[Exercise brief] Search the records below for the word "This", then return every line where it appears.

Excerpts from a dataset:
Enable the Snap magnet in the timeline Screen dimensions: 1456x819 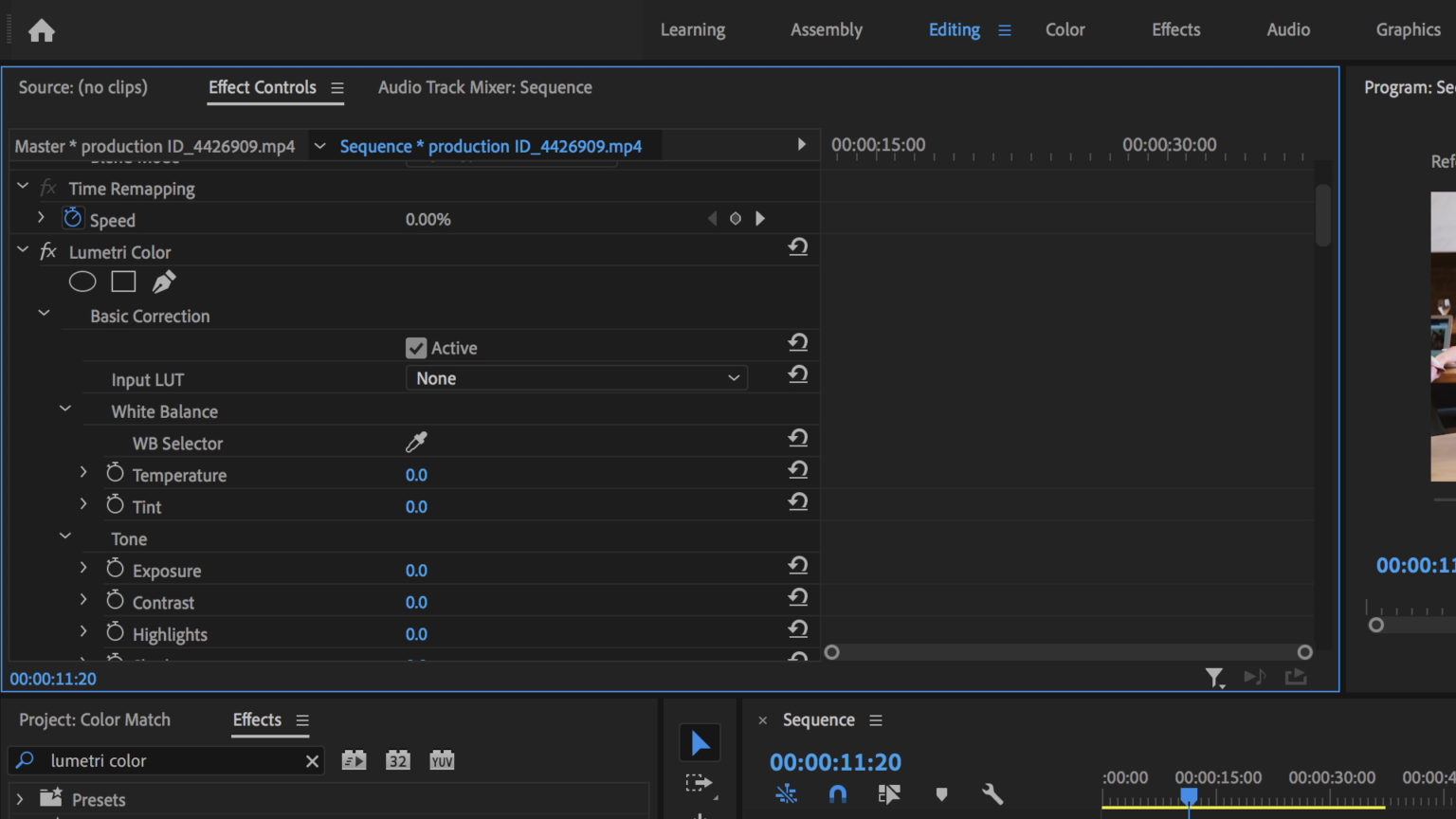[838, 793]
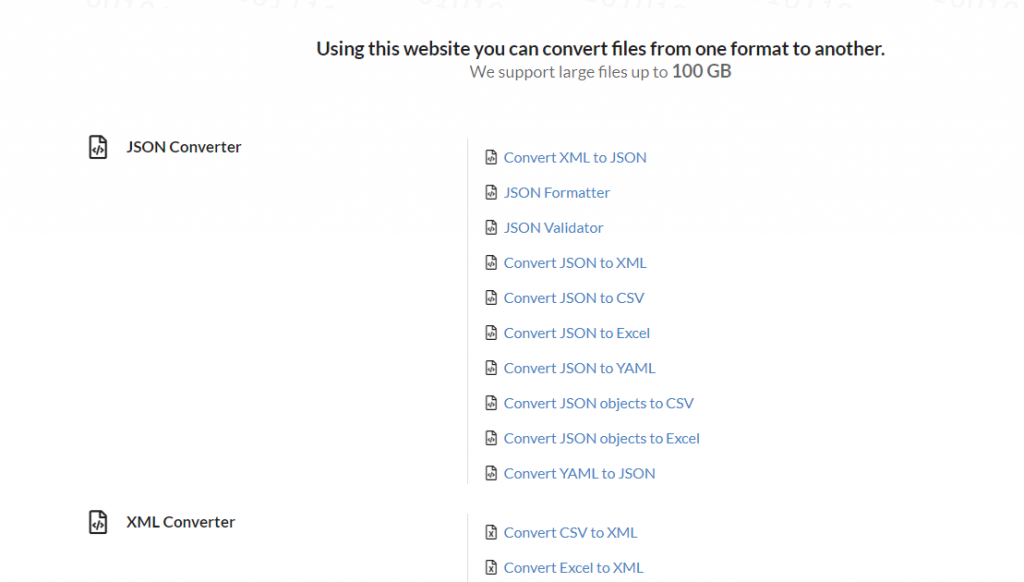Click the file icon beside Convert XML to JSON
Image resolution: width=1024 pixels, height=582 pixels.
[491, 157]
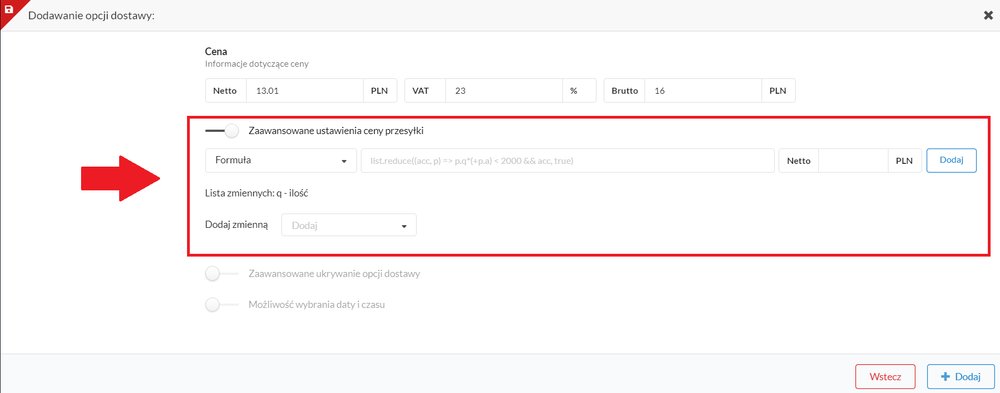Click the Cena section heading
Image resolution: width=1000 pixels, height=393 pixels.
click(x=216, y=52)
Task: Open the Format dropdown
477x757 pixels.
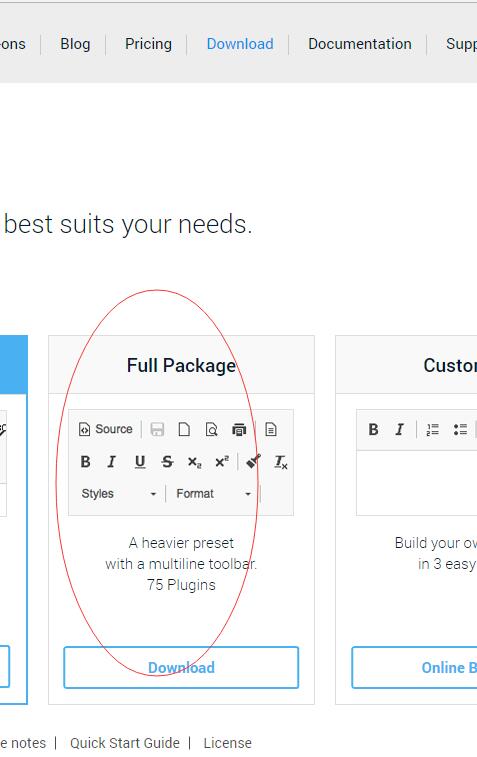Action: click(x=213, y=493)
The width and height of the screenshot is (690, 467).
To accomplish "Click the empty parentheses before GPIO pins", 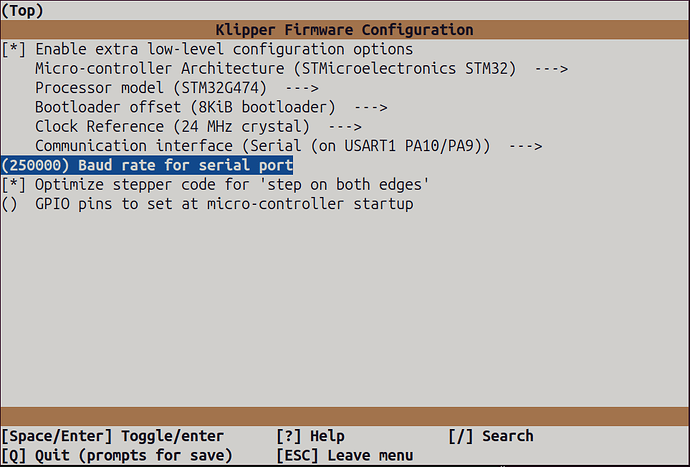I will tap(10, 204).
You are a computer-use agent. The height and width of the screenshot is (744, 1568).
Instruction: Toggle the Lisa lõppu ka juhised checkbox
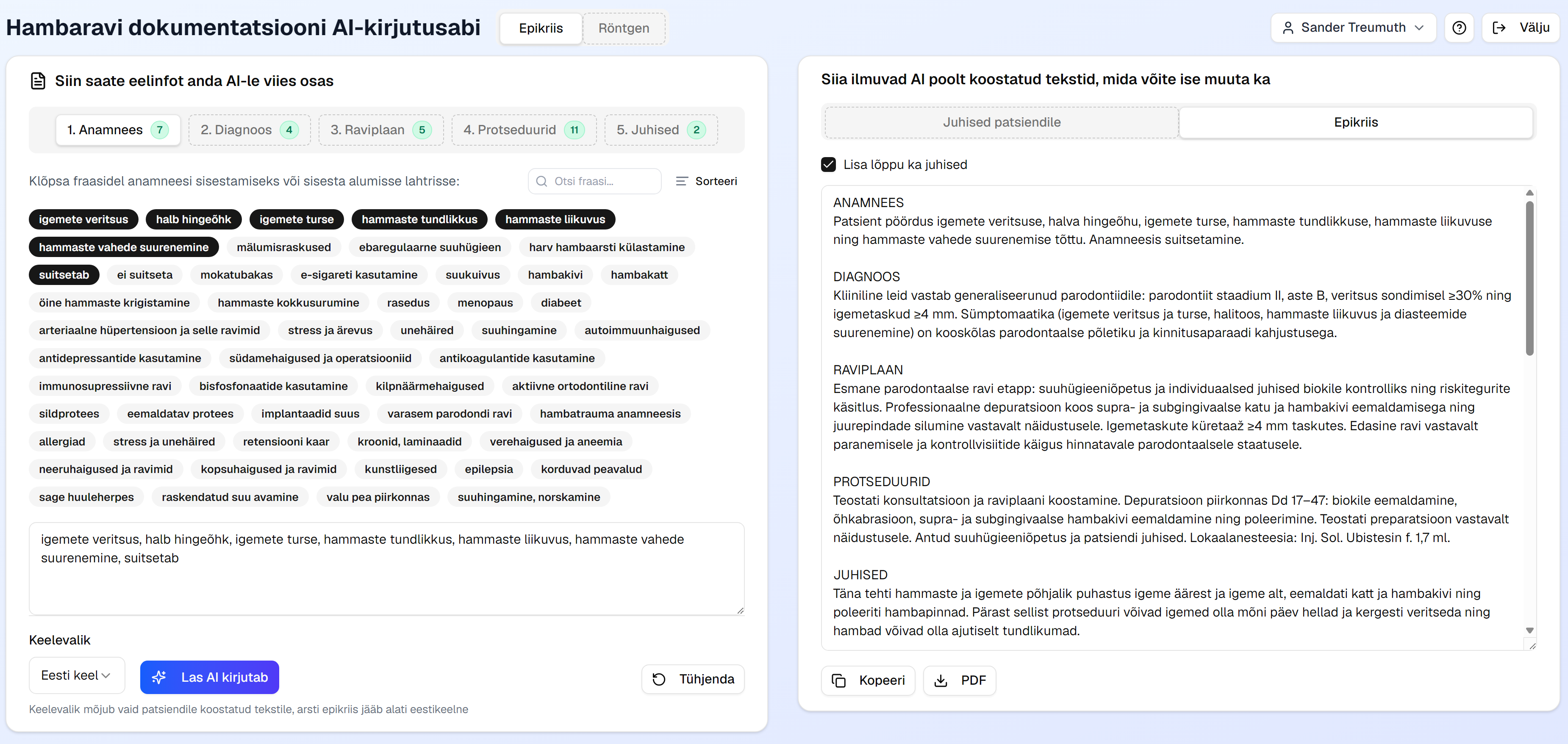click(828, 163)
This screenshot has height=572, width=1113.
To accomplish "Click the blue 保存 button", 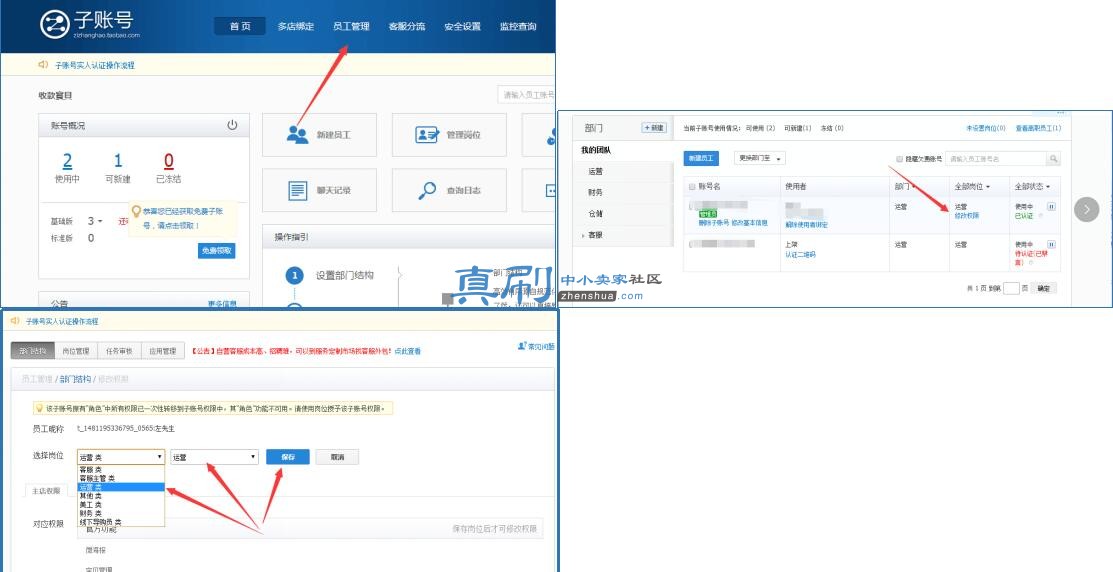I will click(x=287, y=457).
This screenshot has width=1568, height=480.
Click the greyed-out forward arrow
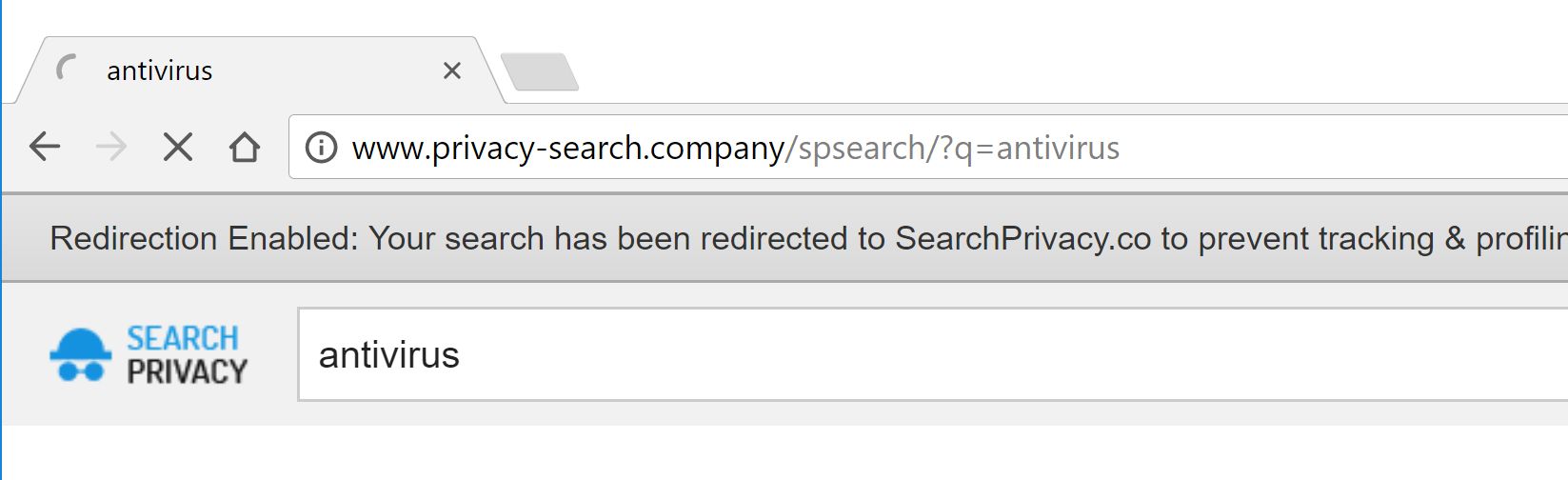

[Response area]
This screenshot has height=572, width=1113.
This screenshot has width=1568, height=480.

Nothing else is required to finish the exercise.